At the American Political Science Association (APSA) 2013 Annual Meeting August 29 - September 1 in Chicago, there will be presented many new papers on deliberative democracy. Here are some of them:

* Two Ideals of Deliberation?
by Graham Smith (University of Westminster)

Abstract:      
This essay offers a provisional critique of the current trajectory of work on the ‘deliberative system’ and to propose a more cogent approach to thinking through the relationship between deliberative practices and the broader social, political and economic systems focused on the cultivation of what we term a ‘deliberative stance’. To this end, the paper engages primarily with two essays authored by Jane Mansbridge generally considered the cornerstone of the development of the deliberative system approach: the 1999 essay ‘Everyday talk and the deliberative system’ and the more recent 2012 piece ‘A systemic approach to deliberative democracy’, which can be reasonably seen as a manifesto for the deliberative system approach given its wide range of co-authors well-known within deliberative circles: James Bohman, Simone Chambers, Thomas Christiano, Archon Fung, John Parkinson, Dennis Thompson and Mark Warren.

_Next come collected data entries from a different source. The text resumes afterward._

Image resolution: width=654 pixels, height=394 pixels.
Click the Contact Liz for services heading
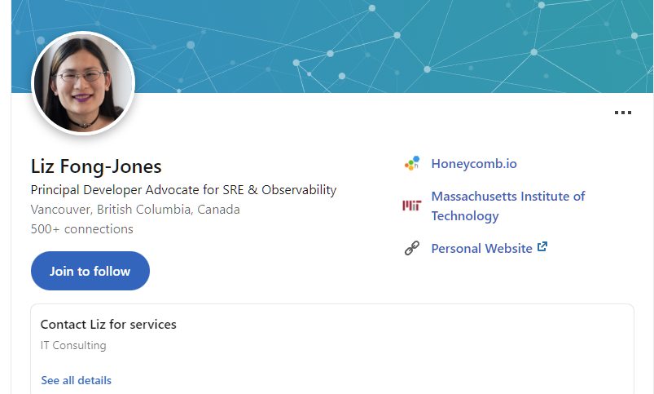click(108, 324)
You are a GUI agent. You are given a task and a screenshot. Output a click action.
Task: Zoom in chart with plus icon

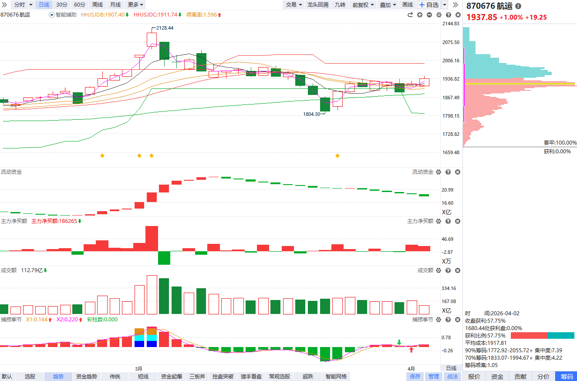point(420,15)
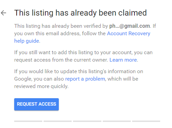Click the masked ph...@gmail.com email address
The height and width of the screenshot is (128, 172).
click(129, 26)
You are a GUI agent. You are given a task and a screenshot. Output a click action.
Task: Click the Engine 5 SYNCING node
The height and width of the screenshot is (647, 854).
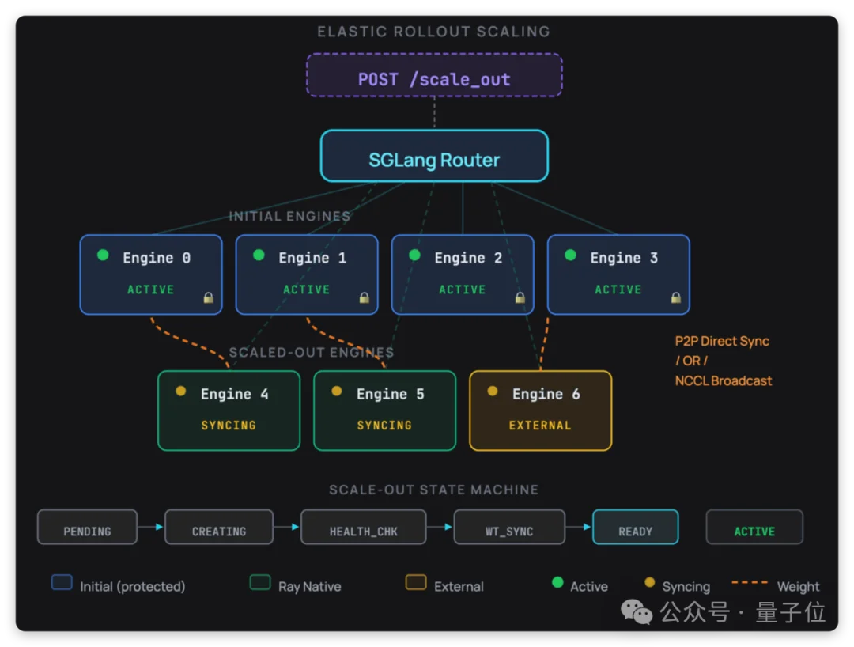coord(384,411)
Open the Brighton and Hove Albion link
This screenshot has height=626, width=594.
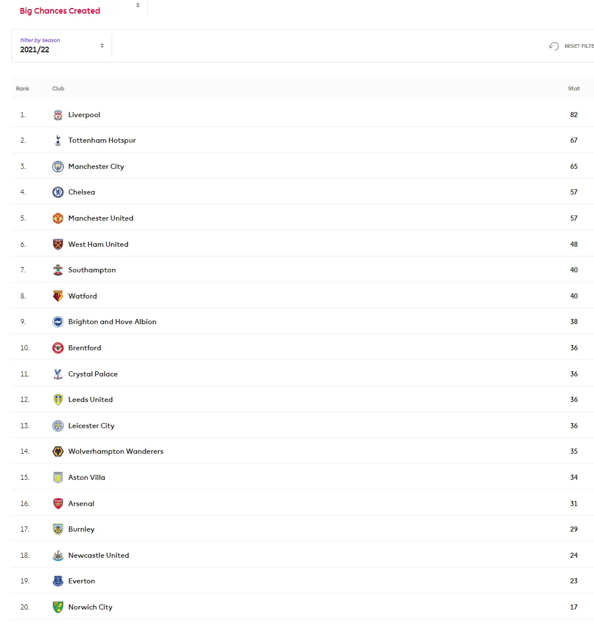click(112, 322)
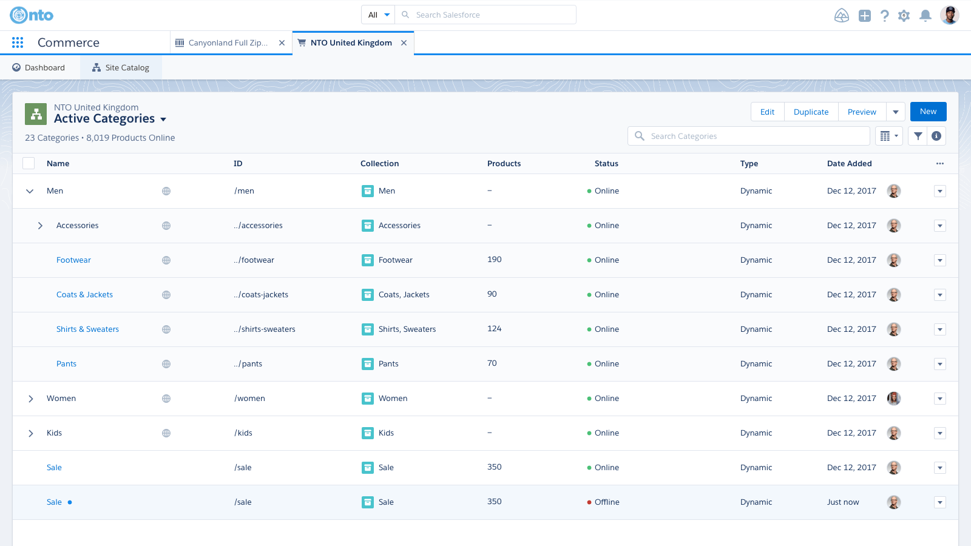Expand the Accessories subcategory
The height and width of the screenshot is (546, 971).
tap(40, 226)
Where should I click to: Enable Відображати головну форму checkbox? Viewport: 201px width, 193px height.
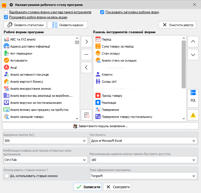coord(6,12)
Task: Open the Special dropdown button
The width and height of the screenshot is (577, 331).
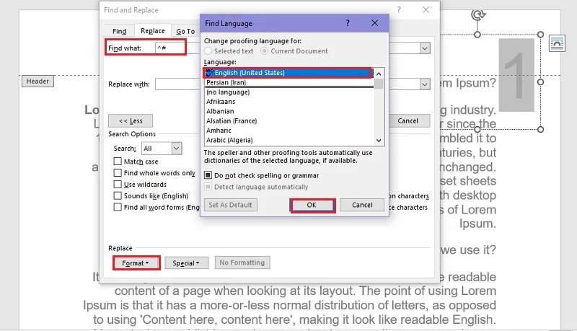Action: (186, 263)
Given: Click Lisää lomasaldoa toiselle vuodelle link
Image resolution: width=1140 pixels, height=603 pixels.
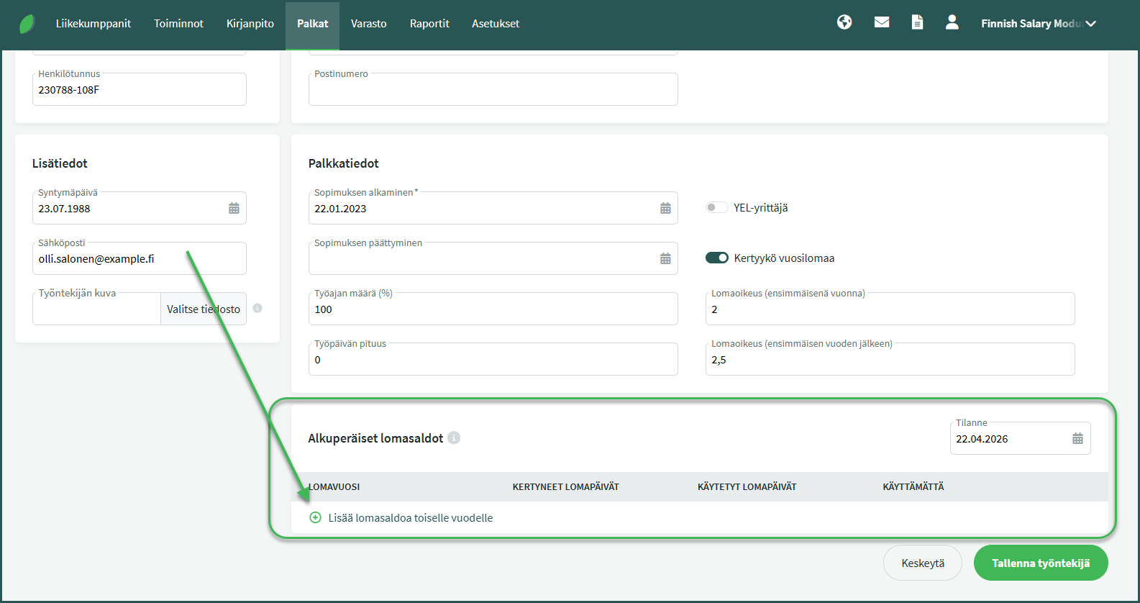Looking at the screenshot, I should pos(410,518).
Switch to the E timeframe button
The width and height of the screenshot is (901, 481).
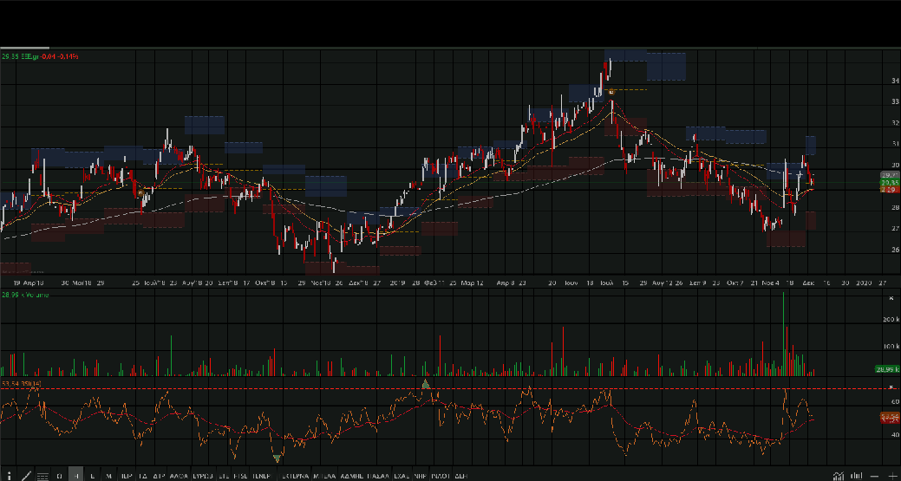pos(92,476)
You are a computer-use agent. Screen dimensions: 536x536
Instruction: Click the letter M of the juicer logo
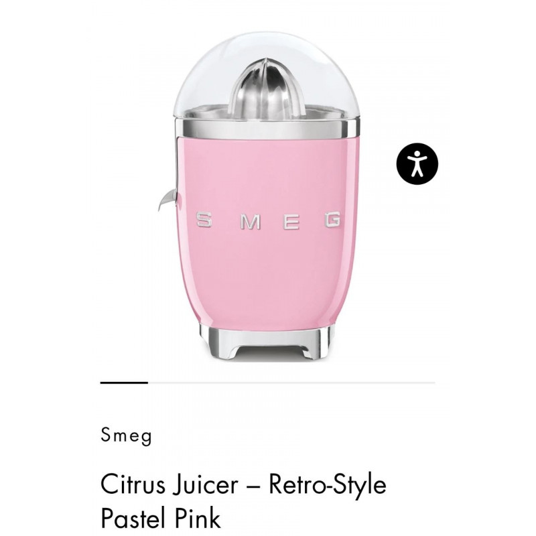click(x=250, y=222)
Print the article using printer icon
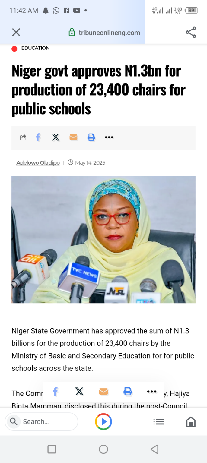 pyautogui.click(x=91, y=137)
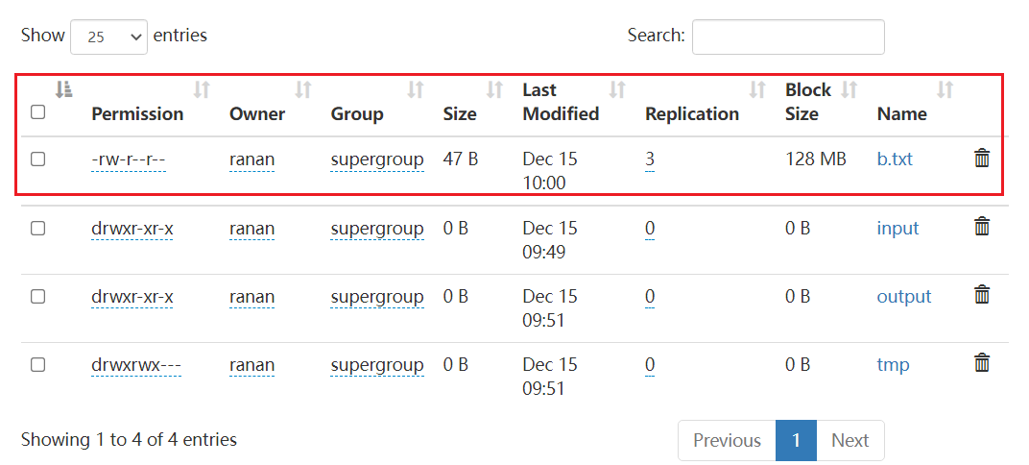The width and height of the screenshot is (1029, 465).
Task: Change replication value 3 for b.txt
Action: (x=650, y=159)
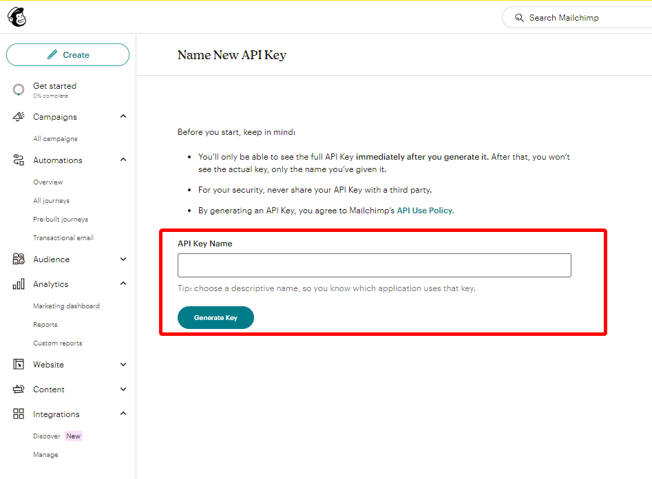Expand the Audience section chevron

(x=123, y=259)
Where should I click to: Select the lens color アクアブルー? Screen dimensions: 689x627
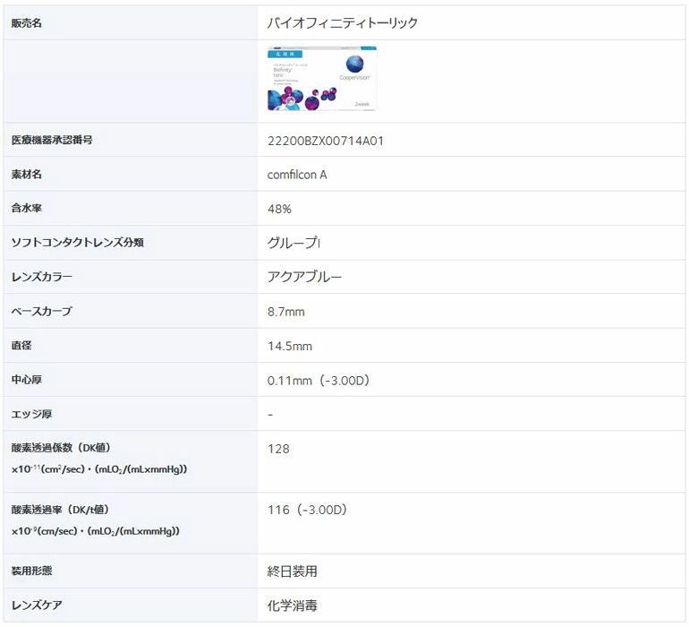click(x=304, y=277)
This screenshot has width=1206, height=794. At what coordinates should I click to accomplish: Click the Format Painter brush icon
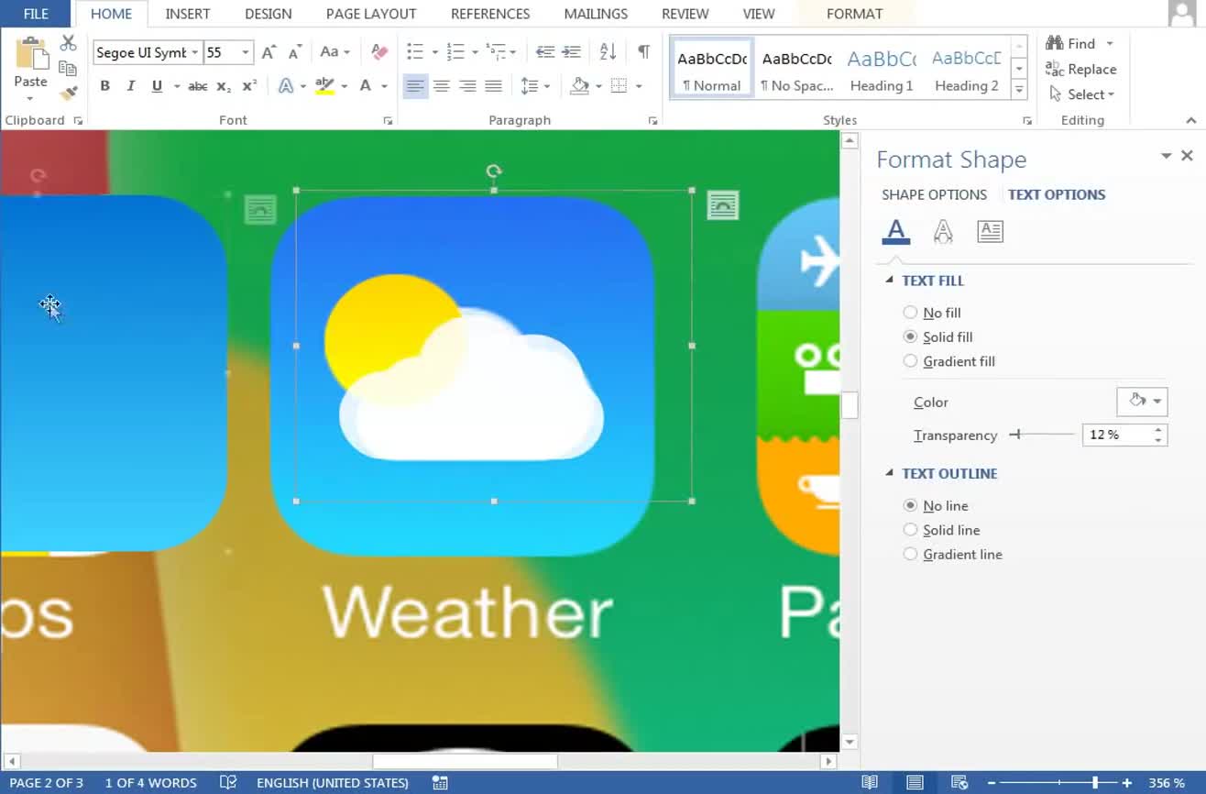(69, 94)
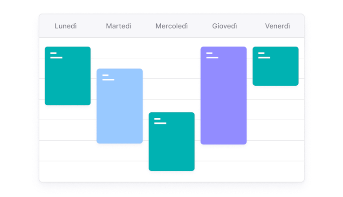Choose the Venerdì column header
This screenshot has height=197, width=343.
coord(277,26)
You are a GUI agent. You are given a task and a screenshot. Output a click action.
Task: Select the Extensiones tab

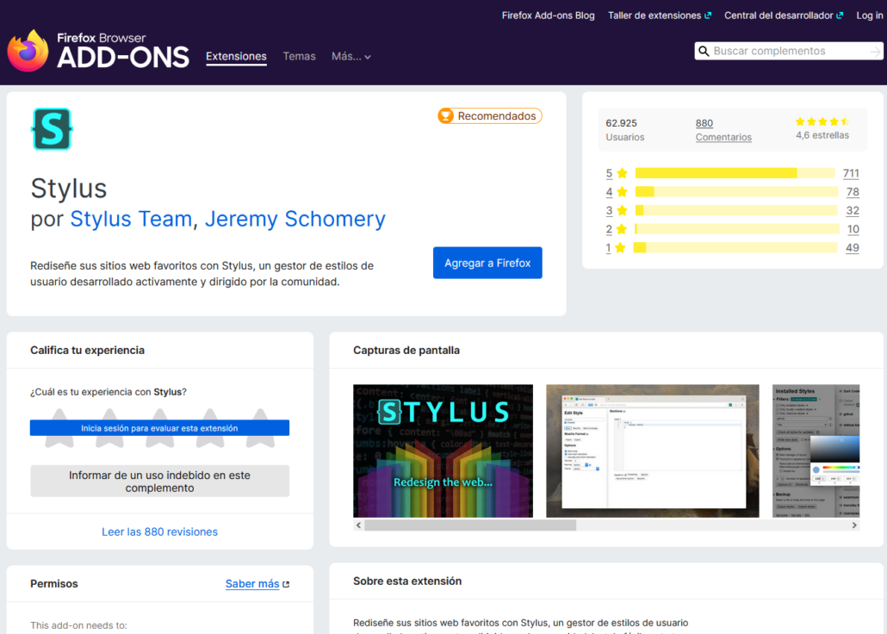click(236, 56)
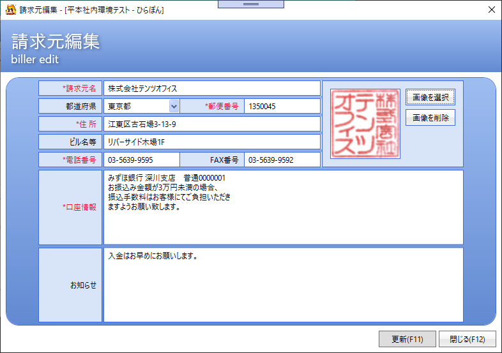
Task: Click the 請求元編集 header title text
Action: pos(56,42)
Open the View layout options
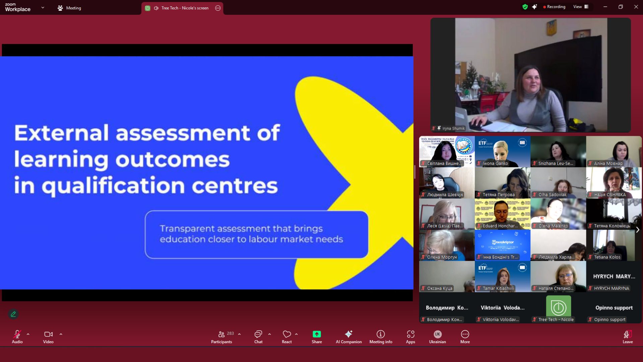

* Comprehensive Deliberation: Democratic Reasoning Across Religious Difference
by Benjamin Hertzberg (Harvard University)

Abstract:      
Many now believe that democracy grants citizens the moral permission to contribute religious arguments to democratic discussions. This permission poses a puzzle: because religious arguments are not broadly persuasive, the citizen who makes such an argument intending to persuade seems irrational. Further, it seems irrational for citizens to attempt to persuade some of their religious fellows. So the permission to contribute religious arguments seems practically incoherent. In this essay, I draw on a deliberative systems approach to argue that it is possible for citizens to mutually persuade each other even if they argue from their comprehensive commitments. Demonstrating the possibility of comprehensive deliberation shows why the intention to persuade via comprehensive arguments is not irrational. It also shows that religious citizens fully participate in democratic deliberation and that such deliberation can potentially transform citizens’ religious commitments. The possibility of comprehensive deliberation explains how democratic citizens can reason across religious difference.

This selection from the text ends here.